------ DATA SUPPLIED

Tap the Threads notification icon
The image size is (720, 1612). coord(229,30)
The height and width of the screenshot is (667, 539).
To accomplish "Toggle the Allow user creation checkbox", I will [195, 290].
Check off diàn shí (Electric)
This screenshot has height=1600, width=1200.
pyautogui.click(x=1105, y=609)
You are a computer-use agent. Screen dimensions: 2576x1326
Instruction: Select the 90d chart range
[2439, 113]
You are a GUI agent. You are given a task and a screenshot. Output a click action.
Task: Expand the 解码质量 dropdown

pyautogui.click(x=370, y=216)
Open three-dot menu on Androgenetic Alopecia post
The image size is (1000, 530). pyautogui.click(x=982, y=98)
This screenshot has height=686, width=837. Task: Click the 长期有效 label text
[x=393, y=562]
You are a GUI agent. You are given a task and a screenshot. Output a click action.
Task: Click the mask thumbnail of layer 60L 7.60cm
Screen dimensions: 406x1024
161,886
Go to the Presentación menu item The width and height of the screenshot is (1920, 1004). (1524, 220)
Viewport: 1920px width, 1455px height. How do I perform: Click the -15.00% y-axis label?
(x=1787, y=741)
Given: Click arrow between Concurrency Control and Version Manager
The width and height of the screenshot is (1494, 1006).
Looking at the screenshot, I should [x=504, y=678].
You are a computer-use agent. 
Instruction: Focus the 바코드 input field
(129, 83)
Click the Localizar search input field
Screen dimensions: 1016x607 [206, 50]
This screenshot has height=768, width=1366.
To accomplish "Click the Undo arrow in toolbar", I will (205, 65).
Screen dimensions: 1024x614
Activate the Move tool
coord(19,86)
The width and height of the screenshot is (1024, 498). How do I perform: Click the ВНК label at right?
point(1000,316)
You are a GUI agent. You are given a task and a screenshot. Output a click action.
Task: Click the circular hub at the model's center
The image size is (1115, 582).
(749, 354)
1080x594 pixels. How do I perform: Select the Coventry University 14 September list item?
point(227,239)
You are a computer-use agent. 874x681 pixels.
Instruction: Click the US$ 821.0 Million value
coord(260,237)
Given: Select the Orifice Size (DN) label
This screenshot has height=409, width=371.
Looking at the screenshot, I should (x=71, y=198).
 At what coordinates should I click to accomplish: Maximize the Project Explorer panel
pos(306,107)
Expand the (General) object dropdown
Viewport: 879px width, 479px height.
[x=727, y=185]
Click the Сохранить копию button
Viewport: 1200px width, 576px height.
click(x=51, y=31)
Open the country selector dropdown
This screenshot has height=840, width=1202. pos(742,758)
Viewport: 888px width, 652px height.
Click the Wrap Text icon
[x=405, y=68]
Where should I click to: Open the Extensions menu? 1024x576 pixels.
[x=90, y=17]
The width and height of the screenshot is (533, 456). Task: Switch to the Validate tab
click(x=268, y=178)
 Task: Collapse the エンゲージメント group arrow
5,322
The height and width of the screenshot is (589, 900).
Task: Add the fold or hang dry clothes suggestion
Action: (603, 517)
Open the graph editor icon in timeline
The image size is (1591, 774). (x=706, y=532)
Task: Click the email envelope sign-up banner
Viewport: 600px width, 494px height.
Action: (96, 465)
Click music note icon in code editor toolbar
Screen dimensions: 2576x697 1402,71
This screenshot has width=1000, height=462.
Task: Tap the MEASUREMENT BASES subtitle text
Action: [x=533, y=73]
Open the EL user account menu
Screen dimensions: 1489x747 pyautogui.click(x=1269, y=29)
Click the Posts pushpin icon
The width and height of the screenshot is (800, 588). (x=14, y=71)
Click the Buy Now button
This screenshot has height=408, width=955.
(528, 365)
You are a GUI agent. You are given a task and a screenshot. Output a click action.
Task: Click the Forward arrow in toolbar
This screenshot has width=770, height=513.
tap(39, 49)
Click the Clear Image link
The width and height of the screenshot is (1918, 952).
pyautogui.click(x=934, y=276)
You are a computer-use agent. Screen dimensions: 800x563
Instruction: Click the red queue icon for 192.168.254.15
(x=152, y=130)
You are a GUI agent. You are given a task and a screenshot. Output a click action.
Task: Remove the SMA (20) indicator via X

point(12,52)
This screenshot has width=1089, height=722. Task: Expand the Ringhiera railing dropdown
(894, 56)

------------

• PROBLEM TO SOLVE: Repeat all of the data shown above, exactly as it appears.

• ANSWER TO THIS PROBLEM:
Tap the Threads notification icon
The image size is (720, 1612). coord(229,30)
The height and width of the screenshot is (667, 539).
To accomplish "Toggle the Allow user creation checkbox", I will [195, 290].
Check off diàn shí (Electric)
This screenshot has height=1600, width=1200.
pyautogui.click(x=1105, y=609)
You are a computer-use agent. Screen dimensions: 2576x1326
Instruction: Select the 90d chart range
[2439, 113]
You are a GUI agent. You are given a task and a screenshot. Output a click action.
Task: Expand the 解码质量 dropdown

pyautogui.click(x=370, y=216)
Open three-dot menu on Androgenetic Alopecia post
The image size is (1000, 530). pyautogui.click(x=982, y=98)
This screenshot has height=686, width=837. Task: Click the 长期有效 label text
[x=393, y=562]
You are a GUI agent. You are given a task and a screenshot. Output a click action.
Task: Click the mask thumbnail of layer 60L 7.60cm
Screen dimensions: 406x1024
161,886
Go to the Presentación menu item The width and height of the screenshot is (1920, 1004). (1524, 220)
Viewport: 1920px width, 1455px height. How do I perform: Click the -15.00% y-axis label?
(x=1787, y=741)
Given: Click arrow between Concurrency Control and Version Manager
The width and height of the screenshot is (1494, 1006).
Looking at the screenshot, I should [x=504, y=678].
You are a computer-use agent. 
Instruction: Focus the 바코드 input field
(129, 83)
Click the Localizar search input field
Screen dimensions: 1016x607 [206, 50]
This screenshot has height=768, width=1366.
To accomplish "Click the Undo arrow in toolbar", I will (205, 65).
Screen dimensions: 1024x614
Activate the Move tool
coord(19,86)
The width and height of the screenshot is (1024, 498). How do I perform: Click the ВНК label at right?
point(1000,316)
You are a GUI agent. You are given a task and a screenshot. Output a click action.
Task: Click the circular hub at the model's center
The image size is (1115, 582).
(749, 354)
1080x594 pixels. How do I perform: Select the Coventry University 14 September list item?
point(227,239)
You are a computer-use agent. 874x681 pixels.
Instruction: Click the US$ 821.0 Million value
coord(260,237)
Given: Select the Orifice Size (DN) label
This screenshot has height=409, width=371.
Looking at the screenshot, I should (x=71, y=198).
 At what coordinates should I click to accomplish: Maximize the Project Explorer panel
pos(306,107)
Expand the (General) object dropdown
Viewport: 879px width, 479px height.
[x=727, y=185]
Click the Сохранить копию button
Viewport: 1200px width, 576px height.
click(x=51, y=31)
Open the country selector dropdown
This screenshot has height=840, width=1202. pos(742,758)
Viewport: 888px width, 652px height.
Click the Wrap Text icon
[x=405, y=68]
Where should I click to: Open the Extensions menu? 1024x576 pixels.
[x=90, y=17]
The width and height of the screenshot is (533, 456). Task: Switch to the Validate tab
click(x=268, y=178)
 Task: Collapse the エンゲージメント group arrow
5,322
The height and width of the screenshot is (589, 900).
Task: Add the fold or hang dry clothes suggestion
Action: (603, 517)
Open the graph editor icon in timeline
The image size is (1591, 774). (x=706, y=532)
Task: Click the email envelope sign-up banner
Viewport: 600px width, 494px height.
Action: (96, 465)
Click music note icon in code editor toolbar
Screen dimensions: 2576x697 1402,71
This screenshot has width=1000, height=462.
Task: Tap the MEASUREMENT BASES subtitle text
Action: [x=533, y=73]
Open the EL user account menu
Screen dimensions: 1489x747 pyautogui.click(x=1269, y=29)
Click the Posts pushpin icon
The width and height of the screenshot is (800, 588). (x=14, y=71)
Click the Buy Now button
This screenshot has height=408, width=955.
(528, 365)
You are a GUI agent. You are given a task and a screenshot. Output a click action.
Task: Click the Forward arrow in toolbar
This screenshot has width=770, height=513.
tap(39, 49)
Click the Clear Image link
The width and height of the screenshot is (1918, 952).
pyautogui.click(x=934, y=276)
You are a computer-use agent. Screen dimensions: 800x563
Instruction: Click the red queue icon for 192.168.254.15
(x=152, y=130)
You are a GUI agent. You are given a task and a screenshot. Output a click action.
Task: Remove the SMA (20) indicator via X

point(12,52)
This screenshot has width=1089, height=722. Task: Expand the Ringhiera railing dropdown
(894, 56)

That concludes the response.